Eye of the Sixties: Richard Bellamy and the Transformation of Modern Art
Richard Bellamy was the 60s visionary who championed the new wave of American abstract expressionists and who had the first eye for pop-art, minimalism, and performance happenings in the fabled Green Gallery of West 57th Street, where he was a galleryist of infamous repute from 1960–1965.
Writer and art historian Judith Stein first heard about Bellamy from colleagues when she was curator at the Pennsylvania Academy of the Fine Arts in the 80s, and she was immediately intrigued, which was not surprising because Bellamy was not interested in fame or fortune.
Bellamy was born in Wyoming, Ohio, the son of Chinese physician Lydia Hu and her American husband Richard Bellamy, who met at med school. They initially faced blatant prejudice when Richard began his practice. The locals changed their tune when they relied on them for medical treatment. They also ran a clinic during WWII.
Meanwhile, as the only Chinese American in the local schools, Dick Jr. was ostracized in school. He was a loner, but with a growing interest and success in art and literature; he ignored high-school indignities. At the beginning his college career, his mother died of a congenital heart condition, and Dick was devastated.
He was on his way to join the merchant marines instead of academics, but fortuitously took a side trip to Provincetown, which became the new bohemia for painters, poets, actors, musicians, and vacationing socialites. Bellamy was involved with the seminal “49” group show of underground American artists, performers, poets, and musicians fleeing the rigid New York arts scene to explore rebel territory.
Bellamy also met and fell in love with Nancy Christopherson, a photographer and filmmaker, who had just divorced and was raising her biracial daughter Poni. Back in New York they were part of the in crowd at Norman Mailer’s loft, hanging out with NY glitterati from the art, theater, and literary worlds. Despite sincere effort, Dick and Nancy’s marriage fell apart, though they never got legally divorced. It was the first in a series of troubled relationships for Bellamy.
Bellamy had a brief career in broadcasting. His radio voice was so good that he soon was a popular deejay at WNCX in Connecticut, a gig cut short by his drinking and on-air antics.
Back in New York, Bellamy’s curatorial eye had him arranging exhibitions and representing a contemporary art collective called the Hansa. His anarchistic approach, wild behavior, and elusive persona on the job, as well as his passion for emerging artists, compried his primary skillset. He even had a short stint at the top tier Leo Castelli’s gallery, but was glaringly unsuited for that exclusive, moneyed art world. Yet his reputation as a prescient galleryist grew, and he was backed by a wealthy couple, Robert and Evelyn Scull, to run the Green Gallery.
They opened it boldly in the center of the most commercially exclusive art district in Manhattan. Bellamy created a stylish environ that was “Part theater, part sculpture and . . . radical,” but emerged as the new gallery, attracting everybody.
The sculptor Walter De Maria commented, “Dick gave artists a showcase that nobody else would have at that time.” Pace Gallery dealer Arne Glimcher dubbed the Green “the great proving ground of the sixties.”

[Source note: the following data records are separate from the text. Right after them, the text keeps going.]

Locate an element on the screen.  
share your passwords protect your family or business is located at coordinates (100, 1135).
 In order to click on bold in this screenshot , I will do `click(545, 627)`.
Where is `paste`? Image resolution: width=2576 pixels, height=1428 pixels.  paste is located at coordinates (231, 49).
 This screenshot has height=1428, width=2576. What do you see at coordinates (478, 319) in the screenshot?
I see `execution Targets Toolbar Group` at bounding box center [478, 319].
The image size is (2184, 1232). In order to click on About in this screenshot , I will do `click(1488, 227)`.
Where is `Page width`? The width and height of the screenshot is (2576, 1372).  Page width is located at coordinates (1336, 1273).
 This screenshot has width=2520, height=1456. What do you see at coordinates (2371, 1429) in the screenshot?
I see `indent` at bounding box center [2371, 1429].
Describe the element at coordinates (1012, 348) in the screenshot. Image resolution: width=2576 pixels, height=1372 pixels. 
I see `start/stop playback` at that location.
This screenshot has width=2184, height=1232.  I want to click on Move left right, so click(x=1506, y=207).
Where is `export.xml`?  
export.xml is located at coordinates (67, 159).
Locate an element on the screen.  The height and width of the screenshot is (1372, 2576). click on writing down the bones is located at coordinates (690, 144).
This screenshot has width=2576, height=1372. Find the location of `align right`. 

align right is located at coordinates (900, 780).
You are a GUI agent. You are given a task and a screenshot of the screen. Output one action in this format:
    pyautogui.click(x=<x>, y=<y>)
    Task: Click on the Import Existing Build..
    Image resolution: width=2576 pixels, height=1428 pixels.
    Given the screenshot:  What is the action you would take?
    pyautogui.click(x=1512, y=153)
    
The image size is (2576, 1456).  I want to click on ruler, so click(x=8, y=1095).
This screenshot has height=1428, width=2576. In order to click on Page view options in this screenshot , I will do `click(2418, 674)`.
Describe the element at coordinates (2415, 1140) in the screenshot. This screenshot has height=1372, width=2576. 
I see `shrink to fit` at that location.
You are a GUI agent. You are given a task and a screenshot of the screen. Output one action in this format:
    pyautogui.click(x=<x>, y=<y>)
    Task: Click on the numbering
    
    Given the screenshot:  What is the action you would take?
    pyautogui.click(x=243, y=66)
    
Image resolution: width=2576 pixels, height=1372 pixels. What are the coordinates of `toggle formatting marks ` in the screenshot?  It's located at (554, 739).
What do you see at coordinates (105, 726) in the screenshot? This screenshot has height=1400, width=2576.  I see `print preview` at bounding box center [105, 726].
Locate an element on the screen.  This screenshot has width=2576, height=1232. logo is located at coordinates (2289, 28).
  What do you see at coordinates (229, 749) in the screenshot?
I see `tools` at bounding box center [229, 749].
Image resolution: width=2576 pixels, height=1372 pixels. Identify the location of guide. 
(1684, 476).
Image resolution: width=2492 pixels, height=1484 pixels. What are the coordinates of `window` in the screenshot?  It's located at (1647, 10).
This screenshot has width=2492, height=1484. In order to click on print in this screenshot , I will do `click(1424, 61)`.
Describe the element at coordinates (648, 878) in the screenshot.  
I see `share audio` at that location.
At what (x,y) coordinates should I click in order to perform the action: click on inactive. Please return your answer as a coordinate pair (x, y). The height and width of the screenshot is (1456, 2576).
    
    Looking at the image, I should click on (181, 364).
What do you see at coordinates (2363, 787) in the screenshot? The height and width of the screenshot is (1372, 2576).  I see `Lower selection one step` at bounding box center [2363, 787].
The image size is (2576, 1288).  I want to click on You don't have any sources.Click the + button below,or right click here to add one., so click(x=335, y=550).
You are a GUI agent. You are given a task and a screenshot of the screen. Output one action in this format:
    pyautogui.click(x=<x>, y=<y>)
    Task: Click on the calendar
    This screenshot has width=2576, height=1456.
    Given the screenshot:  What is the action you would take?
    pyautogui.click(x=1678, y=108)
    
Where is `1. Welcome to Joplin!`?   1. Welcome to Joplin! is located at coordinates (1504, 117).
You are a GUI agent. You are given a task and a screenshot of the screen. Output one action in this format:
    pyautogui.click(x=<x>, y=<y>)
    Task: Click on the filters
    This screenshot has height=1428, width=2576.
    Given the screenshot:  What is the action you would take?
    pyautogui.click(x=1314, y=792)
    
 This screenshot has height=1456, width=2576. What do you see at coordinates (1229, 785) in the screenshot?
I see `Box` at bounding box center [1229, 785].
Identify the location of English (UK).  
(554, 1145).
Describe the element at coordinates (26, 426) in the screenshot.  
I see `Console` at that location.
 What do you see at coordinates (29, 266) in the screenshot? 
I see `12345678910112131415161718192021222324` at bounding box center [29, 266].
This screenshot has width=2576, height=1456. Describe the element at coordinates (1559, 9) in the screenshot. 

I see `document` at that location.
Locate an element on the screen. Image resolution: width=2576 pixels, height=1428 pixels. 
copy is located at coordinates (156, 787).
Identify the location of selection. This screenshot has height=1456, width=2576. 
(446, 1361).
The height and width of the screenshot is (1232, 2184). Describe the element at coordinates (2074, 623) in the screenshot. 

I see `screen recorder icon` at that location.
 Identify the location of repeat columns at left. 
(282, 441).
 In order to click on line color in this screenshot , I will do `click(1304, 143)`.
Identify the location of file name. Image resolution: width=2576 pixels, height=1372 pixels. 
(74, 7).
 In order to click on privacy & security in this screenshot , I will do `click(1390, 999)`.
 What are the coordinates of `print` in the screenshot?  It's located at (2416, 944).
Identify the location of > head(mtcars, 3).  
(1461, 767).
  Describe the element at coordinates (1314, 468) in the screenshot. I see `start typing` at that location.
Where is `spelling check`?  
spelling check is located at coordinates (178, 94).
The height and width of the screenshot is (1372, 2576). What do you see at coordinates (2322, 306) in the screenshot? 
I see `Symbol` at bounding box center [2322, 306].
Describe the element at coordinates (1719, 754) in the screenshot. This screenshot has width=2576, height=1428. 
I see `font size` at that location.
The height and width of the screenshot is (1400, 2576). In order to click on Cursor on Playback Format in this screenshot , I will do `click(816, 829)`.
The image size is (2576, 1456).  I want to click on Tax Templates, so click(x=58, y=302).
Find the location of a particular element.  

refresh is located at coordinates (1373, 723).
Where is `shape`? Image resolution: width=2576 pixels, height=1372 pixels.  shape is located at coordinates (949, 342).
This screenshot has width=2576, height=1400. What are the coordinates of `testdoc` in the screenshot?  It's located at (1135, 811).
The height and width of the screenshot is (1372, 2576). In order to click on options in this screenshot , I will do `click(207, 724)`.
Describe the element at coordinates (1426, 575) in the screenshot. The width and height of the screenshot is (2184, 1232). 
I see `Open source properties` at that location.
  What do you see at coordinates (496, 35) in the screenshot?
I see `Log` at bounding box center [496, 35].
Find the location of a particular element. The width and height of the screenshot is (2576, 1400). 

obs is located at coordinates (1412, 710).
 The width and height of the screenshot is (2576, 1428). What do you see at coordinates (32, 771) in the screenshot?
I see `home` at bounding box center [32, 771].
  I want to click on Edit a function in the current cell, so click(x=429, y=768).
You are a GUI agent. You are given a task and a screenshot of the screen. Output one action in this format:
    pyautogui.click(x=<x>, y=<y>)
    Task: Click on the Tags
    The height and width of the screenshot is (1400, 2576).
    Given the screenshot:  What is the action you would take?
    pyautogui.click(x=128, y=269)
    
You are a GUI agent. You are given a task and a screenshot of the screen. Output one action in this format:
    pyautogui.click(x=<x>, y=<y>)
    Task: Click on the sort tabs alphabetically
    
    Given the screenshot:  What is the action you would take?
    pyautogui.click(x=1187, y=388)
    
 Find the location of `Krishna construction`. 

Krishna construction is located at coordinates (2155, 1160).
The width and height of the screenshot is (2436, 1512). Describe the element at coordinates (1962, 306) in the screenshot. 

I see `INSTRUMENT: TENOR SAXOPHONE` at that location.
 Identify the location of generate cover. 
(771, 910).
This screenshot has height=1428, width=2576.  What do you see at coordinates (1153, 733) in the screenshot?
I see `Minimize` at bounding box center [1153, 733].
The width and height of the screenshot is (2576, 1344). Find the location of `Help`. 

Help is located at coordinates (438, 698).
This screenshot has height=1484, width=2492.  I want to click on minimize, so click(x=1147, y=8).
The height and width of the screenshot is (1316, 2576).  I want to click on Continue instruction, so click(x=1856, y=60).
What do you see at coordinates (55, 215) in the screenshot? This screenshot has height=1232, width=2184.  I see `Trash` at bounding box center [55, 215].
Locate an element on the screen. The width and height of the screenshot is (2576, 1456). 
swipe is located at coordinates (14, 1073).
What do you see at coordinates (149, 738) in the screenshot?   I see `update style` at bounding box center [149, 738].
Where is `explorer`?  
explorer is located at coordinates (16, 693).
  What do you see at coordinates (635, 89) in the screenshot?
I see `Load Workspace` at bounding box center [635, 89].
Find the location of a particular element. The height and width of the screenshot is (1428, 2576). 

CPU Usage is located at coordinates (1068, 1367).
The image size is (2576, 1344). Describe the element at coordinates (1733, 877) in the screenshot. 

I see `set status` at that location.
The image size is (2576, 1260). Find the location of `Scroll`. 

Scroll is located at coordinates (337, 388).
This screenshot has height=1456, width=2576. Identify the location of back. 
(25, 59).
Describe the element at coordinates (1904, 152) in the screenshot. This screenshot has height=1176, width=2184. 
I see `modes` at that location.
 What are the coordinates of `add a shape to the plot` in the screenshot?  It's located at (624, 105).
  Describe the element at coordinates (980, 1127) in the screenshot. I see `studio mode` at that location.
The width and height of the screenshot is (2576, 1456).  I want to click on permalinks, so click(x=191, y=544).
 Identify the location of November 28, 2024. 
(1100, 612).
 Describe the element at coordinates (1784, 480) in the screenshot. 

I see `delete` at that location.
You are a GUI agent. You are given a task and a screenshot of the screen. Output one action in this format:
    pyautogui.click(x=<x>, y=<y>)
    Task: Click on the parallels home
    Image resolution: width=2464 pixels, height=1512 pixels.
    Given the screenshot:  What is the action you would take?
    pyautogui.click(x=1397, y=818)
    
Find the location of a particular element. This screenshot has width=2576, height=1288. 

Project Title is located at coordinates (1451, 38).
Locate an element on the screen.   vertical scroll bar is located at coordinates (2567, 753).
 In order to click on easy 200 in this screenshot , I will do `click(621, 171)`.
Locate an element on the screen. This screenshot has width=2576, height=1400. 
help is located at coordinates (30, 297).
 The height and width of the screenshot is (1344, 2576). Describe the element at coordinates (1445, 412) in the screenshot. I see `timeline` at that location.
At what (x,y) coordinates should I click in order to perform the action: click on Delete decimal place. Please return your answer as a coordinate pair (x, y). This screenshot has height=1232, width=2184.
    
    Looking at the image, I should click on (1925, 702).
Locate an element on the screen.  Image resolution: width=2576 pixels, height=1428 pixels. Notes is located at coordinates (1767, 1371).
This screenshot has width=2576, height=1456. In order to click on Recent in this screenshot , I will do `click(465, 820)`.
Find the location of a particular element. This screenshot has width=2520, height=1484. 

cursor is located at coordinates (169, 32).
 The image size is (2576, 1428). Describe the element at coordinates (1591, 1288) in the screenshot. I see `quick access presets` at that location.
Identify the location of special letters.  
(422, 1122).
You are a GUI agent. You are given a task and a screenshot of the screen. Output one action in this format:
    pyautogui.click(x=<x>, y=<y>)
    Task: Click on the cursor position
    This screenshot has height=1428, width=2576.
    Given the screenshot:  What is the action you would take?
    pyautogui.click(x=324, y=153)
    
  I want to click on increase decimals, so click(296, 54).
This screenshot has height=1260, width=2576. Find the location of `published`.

Bellamy first big success was an exhibition of Marco di Suvero sculpture. Bellamy went to great lengths to produce the show after di Suvero had almost been killed in an elevator accident and was unable to work for a year. Bellamy helped him recover so the artist would be shown first at the Green. He pushed other artists to virtually launch successful careers. Male artists dominated the art scene in New York, and Stein gives Bellamy credit for presenting women artists when most other galleries ignored their work.
Whatever his instinct to pick artists of the moment who went on to have major careers, Bellamy’s vision and risks paid off and put him on equal footing with dealer Leo Castelli, who acknowledged him as a brilliant colleague.
Bellamy’s personal life continued to be turbulent. In its final year, The Green was still going strong, but Bellamy would often disappear, leaving it in the hands of his assistant. By then he was in a relationship with a dancer Sheindi Tokayer, with whom he had a son Miles. Bellamy was drinking heavily, ignoring his personal commitments, fighting with loved ones, and ignoring his son. He rehabilitated himself in his later years as a semi-retired private art dealer, and he cleaned up his personal life, including reuniting with his son.
Stein’s authoritative research can get dense with many names and events overlapping, but if you can keep track of everybody, there is a lot of rescued art history here. If there is one deficiency in the book, it is that Bellamy’s private life isn’t more fleshed out by Stein, but you can only assume she got as much verifiable information as she could from the reclusive Bellamy before he died in the mid-90s. For all intents, Stein brings vividly to life both the man and his wild artistic times.